Three representatives of licensed or prospective medical cannabis businesses used the committee’s public-comment period on July 2 to urge the city to amend language in a 2024 city resolution that they say prevents transfers of medical cannabis licenses and constrains business operations.
Kitrick Jeffries, who said he represents Puffy’s dispensaries, handed out Resolution 2024-079 (the city’s medical cannabis licensing resolution passed in October 2024) and asked the committee to strike language that prevents transfers. “I would just like a definitive answer at next week’s council meeting on what our route or businesses would choose to go,” Jeffries said, asking the committee to calendar the item for the next council meeting so licensees have clarity about a one‑year construction/opening deadline for new locations.
Emmett Reichstoffer, who identified himself as representing Genesis Farms (a Box Elder-based licensee with two Rapid City locations), said the language “ties our hands” and prevents businesses from relocating as they outgrow existing space. Reichstoffer told the committee that other industries — restaurants, retail, liquor-license holders — are not subject to comparable transfer restrictions and cited Sioux Falls as a nearby example that allows transfers.
Brian Anderson, who said he runs West River Farms in Rapid City, said his operation is negotiating an asset sale but is constrained by the moratorium and by a lease that the landlord is seeking to extend. He said he and his partners seek the same scheduling and regulatory certainty so they can complete an asset-sale transaction.
No council action occurred during the meeting. Committee staff said the committee would calendar items tied to specific agenda items at the time those items are considered by council; speakers asked that the transfer-language change be placed on the council calendar as soon as possible so licensees subject to construction deadlines can plan.

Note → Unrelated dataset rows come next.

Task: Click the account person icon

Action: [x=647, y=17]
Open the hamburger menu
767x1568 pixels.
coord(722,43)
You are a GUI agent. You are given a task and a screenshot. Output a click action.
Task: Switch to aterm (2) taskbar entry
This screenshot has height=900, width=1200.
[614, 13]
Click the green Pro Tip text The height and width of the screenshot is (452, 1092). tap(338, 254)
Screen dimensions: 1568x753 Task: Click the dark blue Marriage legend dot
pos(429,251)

Details from public comment
- The speakers referenced Resolution 2024-079 (medical cannabis licensing), adopted October 2024, and asked the city to remove the language that prohibits transfer of licenses or locations. - Businesses said the city currently limits transfers of medical cannabis licenses and that the restriction can leave operators unable to move if a building is destroyed or if landlords refuse to renew leases at reasonable rates. - One speaker said a Rapid City cannabis establishment had a fire in Brandon (outside Rapid City) and used the example to illustrate the practical need for transfer rights. - Speakers indicated they accept the intent of a moratorium on new licenses but want the transfer prohibition struck or amended to allow relocations and asset sales; they asked the committee to calendar the change quickly so pending construction timelines and asset-sale negotiations can proceed.
Speakers asked the committee to send the item to the next city council meeting for consideration; the committee did not take formal action on the licensing language during the July 2 meeting.